Departamento de Psicologia – UFMT/Cuiabá

Doutorando em Saúde Coletiva – ISC/UFMT

 

No contexto da crise de financiamento estatal das universidades públicas brasileiras, começamos a nos deparar com inúmeras propostas de solução, supostamente inovadoras, para sobrevivência dessas instituições. Sob o disfarce da novidade, o que temos é a velha disputa de projetos de sociedade da qual a Universidade não se exime, sendo até elemento estratégico. Nesse embate, há décadas o ANDES-SN e a ADUFMAT tem lutado por um o projeto de universidade pública, gratuita, de qualidade e socialmente referenciada, inclusive com apresentação de uma proposta para a universidade brasileira que pode ser consultada clicando aqui.

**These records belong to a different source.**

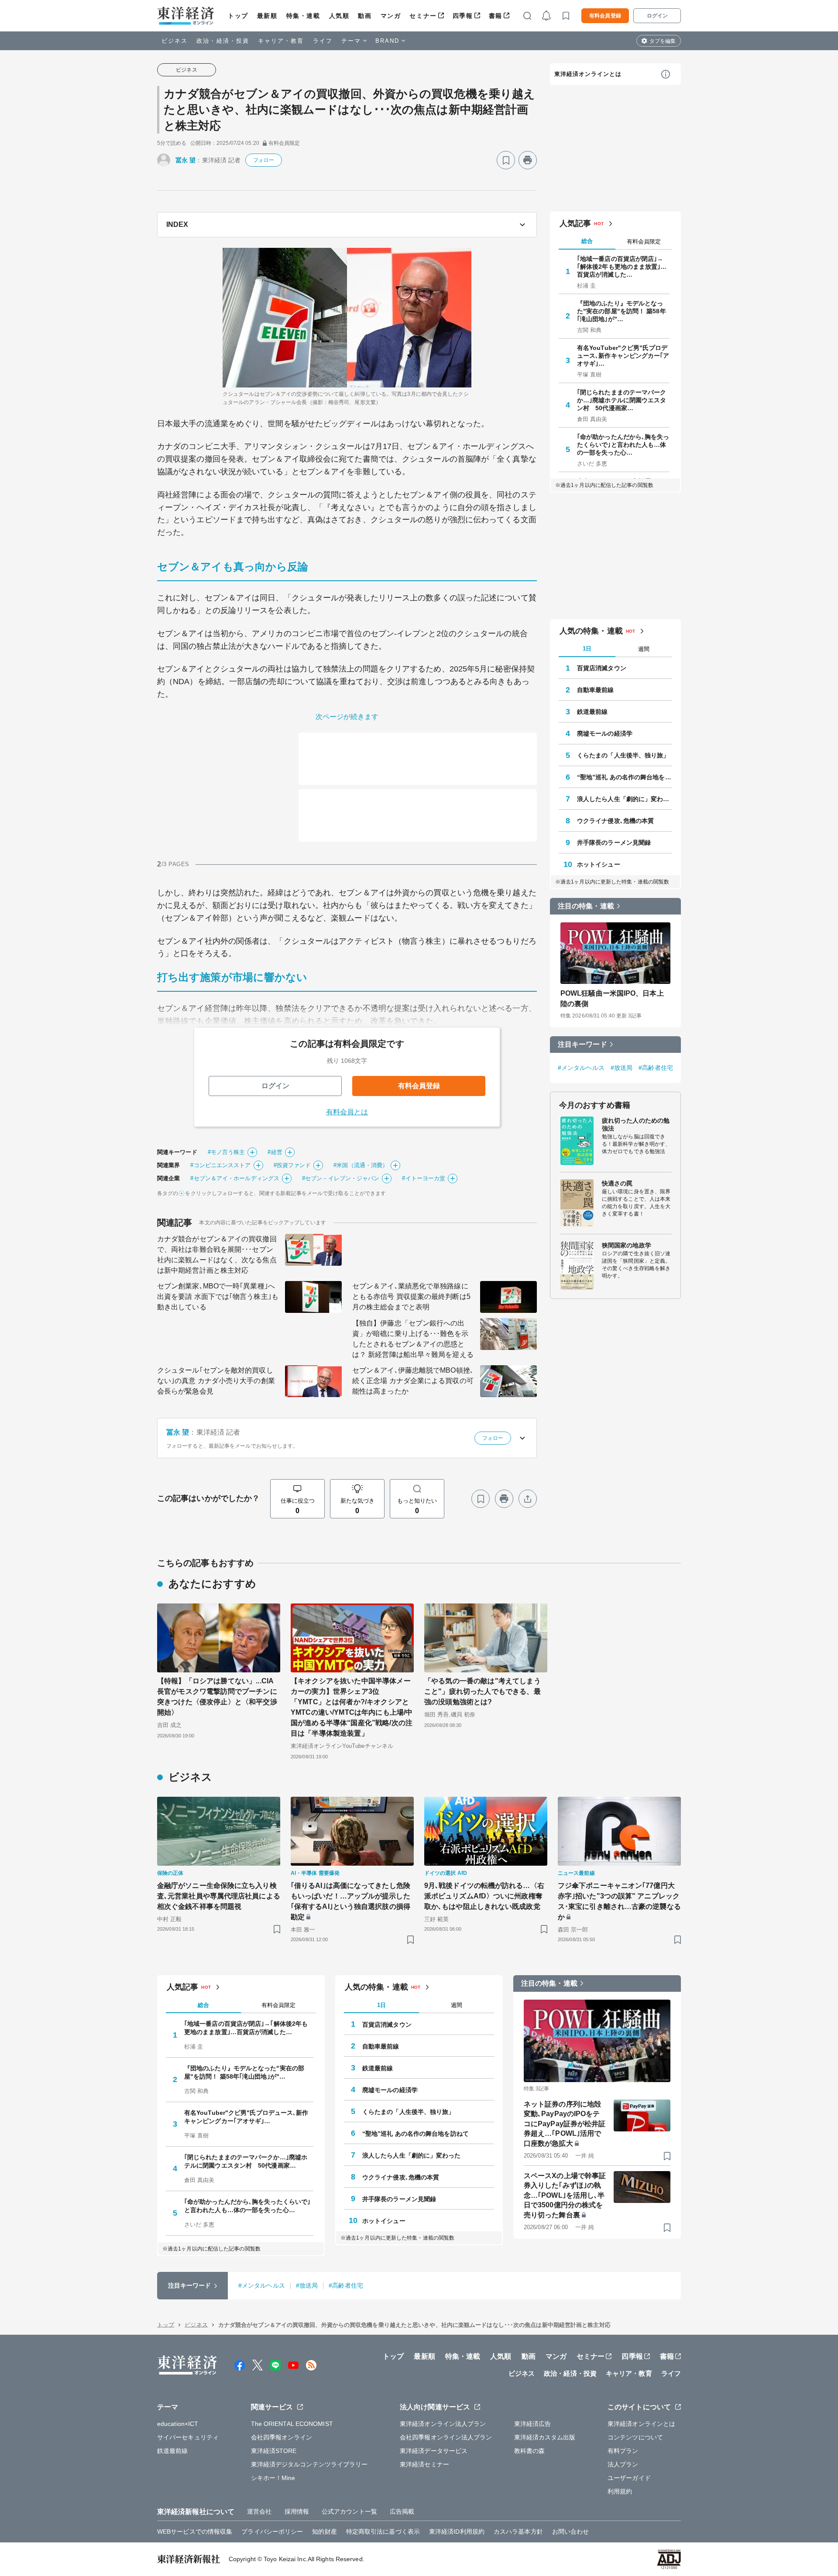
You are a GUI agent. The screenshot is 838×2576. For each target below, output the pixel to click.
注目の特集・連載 (586, 906)
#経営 (275, 1152)
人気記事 (575, 223)
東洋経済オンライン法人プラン (443, 2423)
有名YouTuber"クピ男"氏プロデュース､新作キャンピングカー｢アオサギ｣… (623, 355)
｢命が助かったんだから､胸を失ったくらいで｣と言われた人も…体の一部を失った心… (623, 444)
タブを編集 (662, 41)
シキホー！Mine (273, 2477)
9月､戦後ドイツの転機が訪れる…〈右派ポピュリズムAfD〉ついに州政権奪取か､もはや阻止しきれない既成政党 (484, 1896)
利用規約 (620, 2491)
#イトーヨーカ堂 (423, 1178)
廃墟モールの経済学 (604, 733)
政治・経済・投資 (222, 41)
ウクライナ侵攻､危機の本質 (615, 820)
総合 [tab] (587, 241)
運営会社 (259, 2511)
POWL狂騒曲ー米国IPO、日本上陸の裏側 (612, 998)
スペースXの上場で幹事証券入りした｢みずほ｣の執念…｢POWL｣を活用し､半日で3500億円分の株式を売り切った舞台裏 (565, 2195)
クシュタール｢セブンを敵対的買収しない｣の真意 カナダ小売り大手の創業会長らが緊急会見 (216, 1381)
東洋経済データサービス (433, 2450)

Dentre as soluções inovadoras apresentadas em nosso cenário mato-grossense, chama atenção a ênfase dada ao empreendedorismo: tem sido objeto de eventos, seminários e cursos de capacitação para professores, com intuito de disseminar esse tema no currículo dos cursos oferecidos pela UFMT. Apesar de não ter sido assumido explicitamente pela reitoria, entendo que esse fomento para inserção do empreendedorismo no currículo e como ação de formação continuada de professores (denominada de capacitação) é uma das saídas escolhidas para dar resposta para a crise de financiamento.

Ações como essas são estratégicas para instalar uma cultura organizacional que propicie um “clima empreendedor” favorável às relações da universidade com o mercado, com parcerias no campo da pesquisa, da extensão e formação de profissionais, atrelando-os às necessidades do mercado. Todos sabemos que “quem paga a banda, escolhe a música”, ou seja, se a universidade for bancada por investimento privado, deverá seguir os interesses dos financiadores.

Aliás, há quem defenda exatamente isso, entendendo que seja essa a nossa missão na prestação de serviços à sociefade, como se as necessidades da sociedade brasileira fossem identificadas com as do mercado. Nada mais equivocado que isso!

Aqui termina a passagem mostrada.